Everything about the Pomeranian is bright: his eyes, his temperament, and his intelligence. Though he’s very fond of his family and delighted to get some lap time, he’s also a busy little guy. You’re more likely to find him trotting around your house on an important mission than snoozing on the sofa.
The Pom’s activity level makes him an ideal pet for someone who wants a small dog with the personality traits of the full-size sled and herding dogs from which this breed originates. Because he’s tiny, he can probably get enough exercise indoors, but he’s happiest when he gets to go on long walks, chase leaves, and play with other small dogs. He is athletic and frequently participates in dog sports such as agility, freestyle, obedience, rally, and tracking. Because of his diminutive size, he is suited to life in an apartment, but he is just as at home on a ranch or estate. However, he’s far too tiny to live outdoors. He needs to live inside with his family.
Pomeranians have a profuse double coat that needs regular brushing but are otherwise easy to care for. And, make no mistake, Poms bark. It may not be deafening, but it can be annoying and difficult to stop, even with training. As with many small dogs, Pomeranians may be harder to housetrain.
A Pomeranian can go to his new home at 8 to 10 weeks of age, but sometimes I like to keep pups until they are 12 to 14 weeks old to make sure they are mature enough to go to their new homes.
Pomeranians are prone to dislocated patella (kneecap), slipped stifle, heart problems, eye infections, skin irritations and tooth decay and early loss. It is recommended that they are fed dry dog food or crunchy Milk Bones daily to help keep the teeth and gums in good condition. Newborn Pom puppies are very tiny and fragile. Three newborns can be held in the palm of one’s hand. Dams on the smaller side often need to deliver by cesarean section. When the dog is old it may become molted with bald spots.

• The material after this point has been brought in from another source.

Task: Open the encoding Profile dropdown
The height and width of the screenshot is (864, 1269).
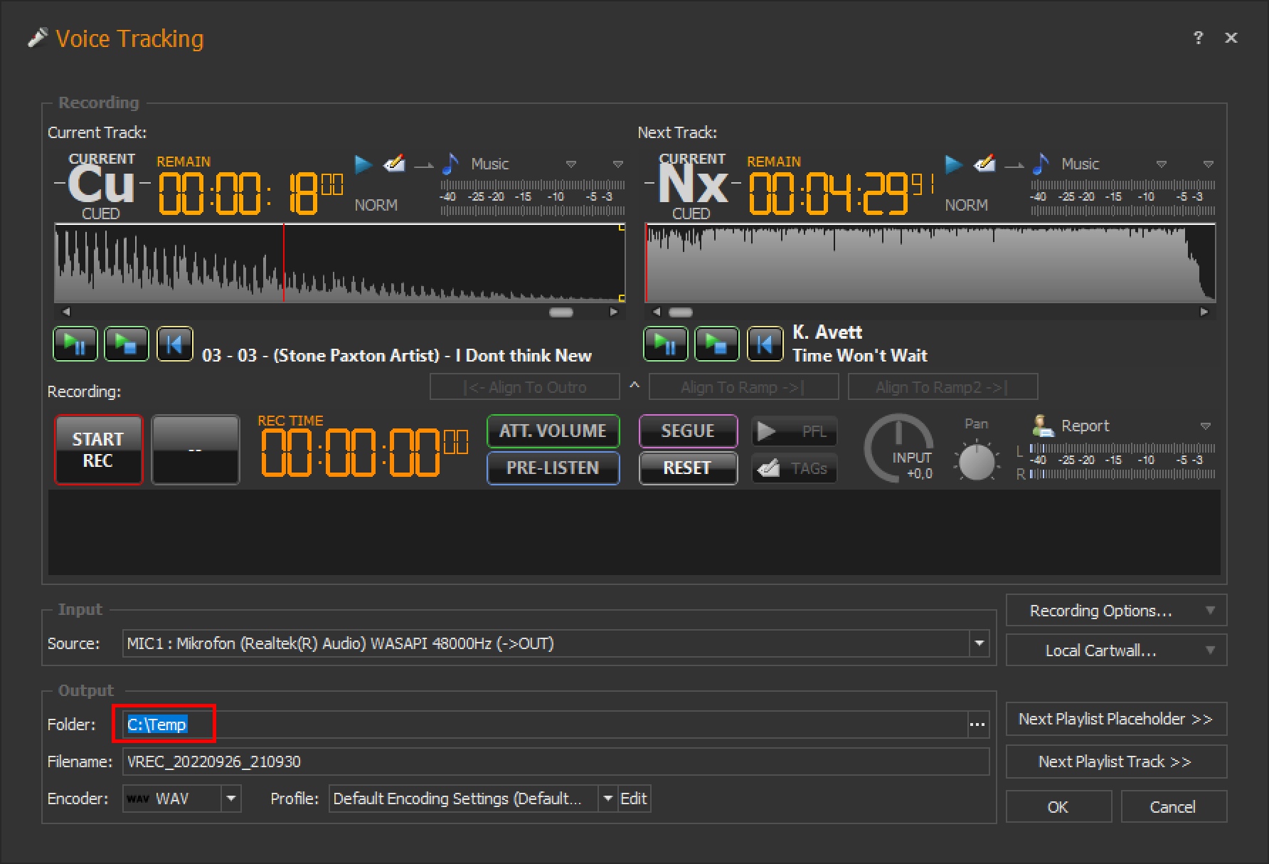Action: (x=607, y=799)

The Pomeranian is good for apartment living. These dogs are very active indoors and will do okay without a yard. Be careful they do not overheat in hot weather.
Poms need a daily walk. Play will take care of a lot of their exercise needs, however, as with all breeds, play will not fulfill their primal instinct to walk. Dogs that do not get to go on daily walks are more likely to display behavior problems. They will also enjoy a good romp in a safe, open area off lead, such as a large, fenced-in yard.
About 15 years
The Pomeranian's very long, double coat should be brushed frequently. If you work from the head, parting the coat and brushing it forward, it will fall neatly back in place, so the task, although time-consuming, is relatively easy. The cottony undercoat is shed once or twice a year. Dry shampoo when necessary. Clean the eyes and ears daily and take the dog for regular dental checkups. The Pomeranian is a constant shedder.
The Pomeranian got its name from the region of Pomerania, which is now the area of Germany and Poland, where it was developed from the ancient Spitz breeds. The original Pomeranians were much larger, weighing up to 30 pounds, and worked as sheep herders. Marie Antoinette, Emile Zola, Mozart and Queen Victoria all owned Pomeranians. In 1870 the Kennel Club in England first recognized them as a breed. In 1888 Queen Victoria began breeding and showing the dogs. It was she who started breeding them down in size, making the breed very popular in England. The Pomeranian was first recognized by the AKC in 1888. Some of the Pom's talents include: watchdog, agility and performing tricks. Poms make superior circus performers.
Tiny and bright-eyed, the spunky Pomeranian greets the world with endless curiosity and a sure sense that he’s the cutest thing around. He is clever, adaptable, and happy, whether hanging at home or performing as a top athlete on an agility course.